SNAP was a Fund for Animals project from 1994 until early 2000. The Fund in 1996-1998 clashed in court with PETA over control of the New England Anti-Vivisection Society, whose board the two groups had dominated since 1988. Hawkins and SNAP, however, were not involved.
SNAP operates neutering programs in Houston and San Antonio, Texas; Monterey, Mexico; and Native American reservations in Colorado, Arizona, Utah, and New Mexico.

PIT BULLS

In another seeming paradox, PETA on February 9 reportedly made a futile attempt to take custody of 18 of the 19 surviving pit bull terriers among 33 who were seized on September 6, 2000 from alleged dog fighter and marijuana grower Ben Butts, of Surry County, Virginia.

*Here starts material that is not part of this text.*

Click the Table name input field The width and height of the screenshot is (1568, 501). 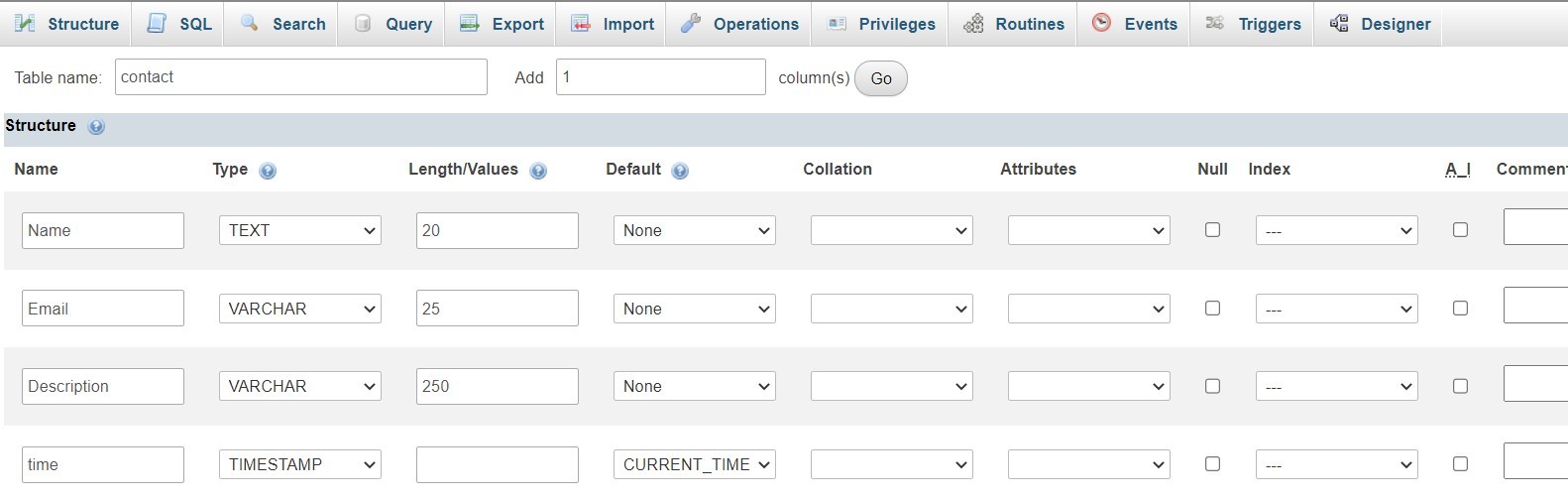click(x=300, y=77)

Butts gave up the 18 dogs in a February deal to escape prosecution, two months after a judge ruled that the first set of charges filed against him were improperly based on information from an August 31 search without a warrant. Findings from that search led to the September 6 raid.

Local media described the PETA attempted intervention as a would-be "rescue," but Newkirk in a January 2000 syndicated op-ed column declared, "Those who argue against the euthanasia policy for pit bull dogs are naive."
I would classify this not as an attempt of rescue but an attempt at media exposure. For those who are "truly naive" (such as I was before doing my research) most would have been happy to have PETA involved because they would "think" that these Pit Bull were going to be taken care of and loved, not put to death after all isn't PETA in the business of saving animals. 


Newkirk did not respond to a February 12 Animal People request for clarification as to what PETA had hoped to do with Butts' pit bulls.